Since I extracted the original GBE from my stock dump, I injected it back in to preserve my real MAC address:

cd util/ifdtool && make && cd ../..
util/ifdtool/ifdtool -p sklkbl -i GBE:binaries/gbe.bin build/coreboot.rom
mv build/coreboot.rom build/coreboot.rom.old
mv build/coreboot.rom.new build/coreboot.rom

Flashing

Copy the ROM to the Raspberry Pi and flash:

scp build/coreboot.rom pi@raspberrypi:~/t480/

Flash the image, making sure the clip still has a good connection:

sudo flashrom -p linux_spi:dev=/dev/spidev0.0,spispeed=1000 -w coreboot.rom

Expected Output:

Found Winbond flash chip "W25Q128.V" (16384 kB, SPI) on linux_spi.
Reading old flash chip contents... done.
Erase/write done from 0 to ffffff
Verifying flash... VERIFIED.

The Result

Reassembled the laptop, popped the battery in, hit the power button and… SUCCESS!!!

Coreboot with EDK2 UEFI payload, running on my ThinkPad T480

Coreboot with EDK2 UEFI payload, running on my ThinkPad T480

Post-Flash Notes

  • Internal microphone: Does not work under coreboot - this is a known issue.
  • Thunderbolt & USB-C: As of March 2025, Thunderbolt data transfer is not supported upstream by coreboot.

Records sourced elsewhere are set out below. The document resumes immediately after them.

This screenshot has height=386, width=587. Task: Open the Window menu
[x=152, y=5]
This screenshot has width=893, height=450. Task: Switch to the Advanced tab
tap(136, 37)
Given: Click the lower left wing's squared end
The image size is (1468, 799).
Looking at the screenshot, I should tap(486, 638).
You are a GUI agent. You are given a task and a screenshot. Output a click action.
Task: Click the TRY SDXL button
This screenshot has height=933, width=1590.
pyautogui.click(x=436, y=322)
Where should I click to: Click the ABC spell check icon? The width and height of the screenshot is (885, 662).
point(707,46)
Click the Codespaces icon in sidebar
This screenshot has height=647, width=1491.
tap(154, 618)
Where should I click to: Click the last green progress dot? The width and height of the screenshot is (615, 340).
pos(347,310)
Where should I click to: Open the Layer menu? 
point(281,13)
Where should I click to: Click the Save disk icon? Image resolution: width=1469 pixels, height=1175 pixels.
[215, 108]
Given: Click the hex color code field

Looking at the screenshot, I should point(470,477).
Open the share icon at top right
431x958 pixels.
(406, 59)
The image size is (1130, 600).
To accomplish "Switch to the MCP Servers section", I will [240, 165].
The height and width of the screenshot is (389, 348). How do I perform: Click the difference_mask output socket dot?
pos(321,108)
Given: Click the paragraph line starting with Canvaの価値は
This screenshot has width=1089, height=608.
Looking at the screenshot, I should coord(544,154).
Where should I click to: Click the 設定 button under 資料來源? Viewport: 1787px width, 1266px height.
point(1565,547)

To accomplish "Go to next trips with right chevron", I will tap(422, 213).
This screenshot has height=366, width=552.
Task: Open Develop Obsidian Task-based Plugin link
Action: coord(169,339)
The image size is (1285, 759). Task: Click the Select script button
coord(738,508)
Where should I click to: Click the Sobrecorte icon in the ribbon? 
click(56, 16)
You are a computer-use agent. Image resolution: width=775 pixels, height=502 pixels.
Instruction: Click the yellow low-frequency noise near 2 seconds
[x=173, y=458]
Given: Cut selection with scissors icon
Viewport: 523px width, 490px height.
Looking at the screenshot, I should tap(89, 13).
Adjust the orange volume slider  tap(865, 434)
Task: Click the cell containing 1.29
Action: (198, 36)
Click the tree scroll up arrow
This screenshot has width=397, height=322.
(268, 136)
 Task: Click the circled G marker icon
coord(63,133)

Charging, USB-C data transfer and video output through the Thunderbolt port work fine tough.
  • Fn keys: Some Fn+F1–F12 combos aren’t handled correctly yet.
  • thinkpad_acpi: Add options thinkpad_acpi force_load=1 to a file in /etc/modprobe.d/ for fan control and thermal monitoring to work reliably.
  • Future updates: Once coreboot is installed, you can flash internally without the clip:
    sudo flashrom -p internal -w coreboot.rom --ifd -i bios -N
    

Conclusion

Thats it! Coming from the X220, the biggest difference is the deguard step required to bypass Boot Guard - everything else is similar.

Massive thanks to Máté Kukri for the coreboot port and the deguard utility, and to the coreboot community for the excellent documentation.